Paul Martin

Personal information
- Full name: Paul Martin
- Born: 14 June 1967 (age 58)

Playing information
- Position: Wing
Club
| Years | Team | Pld | T | G | FG | P |
| 1986–91 | Canberra Raiders | 85 | 28 | 0 | 0 | 112 |
| 1992–93 | Gold Coast | 37 | 8 | 0 | 0 | 32 |
|  | Total | 122 | 36 | 0 | 0 | 144 |
Representative
| Years | Team | Pld | T | G | FG | P |
| 1991 | Country NSW | 1 | 0 | 0 | 0 | 0 |
- Source:

= Paul Martin (rugby league) =

Australian rugby league footballer

Paul Martin (born 14 June 1967) is an Australian former rugby league footballer who played in the 1980s and 1990s for the Canberra Raiders and the Gold Coast.

== Playing career ==
While attending Stirling College ACT, Martin played for the Australian Schoolboys rugby league team in 1984 and 1985.

In the 1989 NSWRL season's grand final Martin played for the Canberra Raiders from the interchange bench in the win against the Balmain Tigers. In the post season he travelled with the Raiders to England for the 1989 World Club Challenge which was lost to Widnes.

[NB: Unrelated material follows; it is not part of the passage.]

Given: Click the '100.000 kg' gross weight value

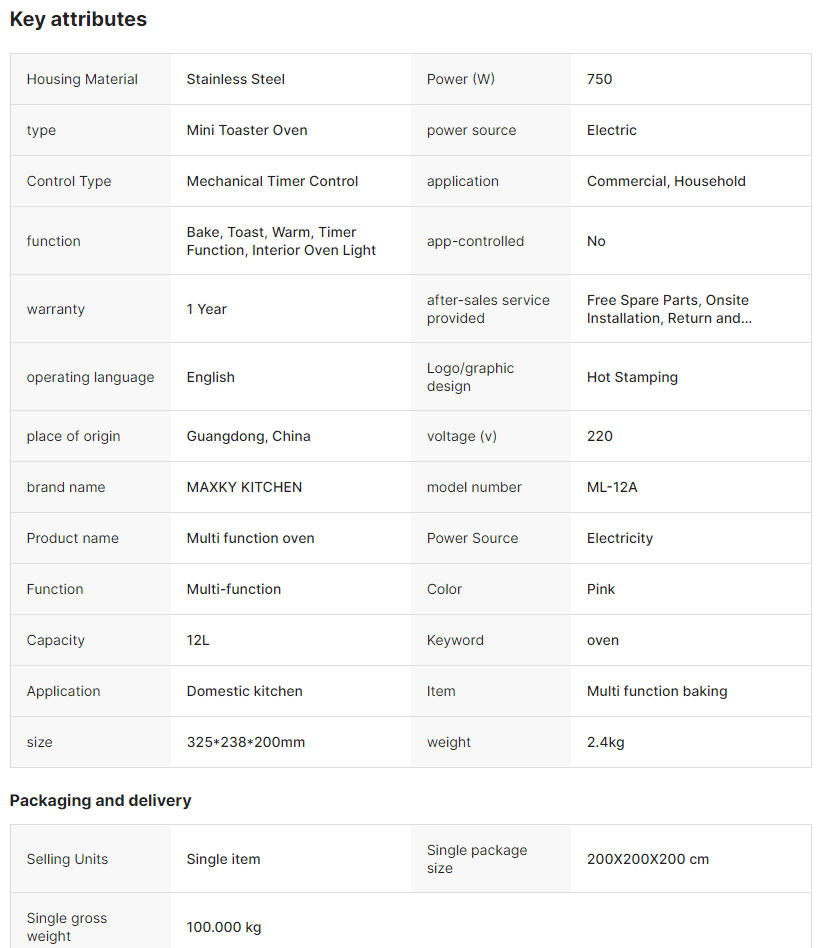Looking at the screenshot, I should pos(224,927).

Martin started on the wing for the Raiders grand finals matches against the Penrith Panthers in 1990 and 1991. Martin was the top tryscorer for the Raiders in 1991 with 14.

Martin played out his career with the Gold Coast.

Martin ranks as #10 of The Raiders' top 10 Indigenous players.

== Personal life ==
Paul is a descendant of Thomas George White and Eliza Hammond.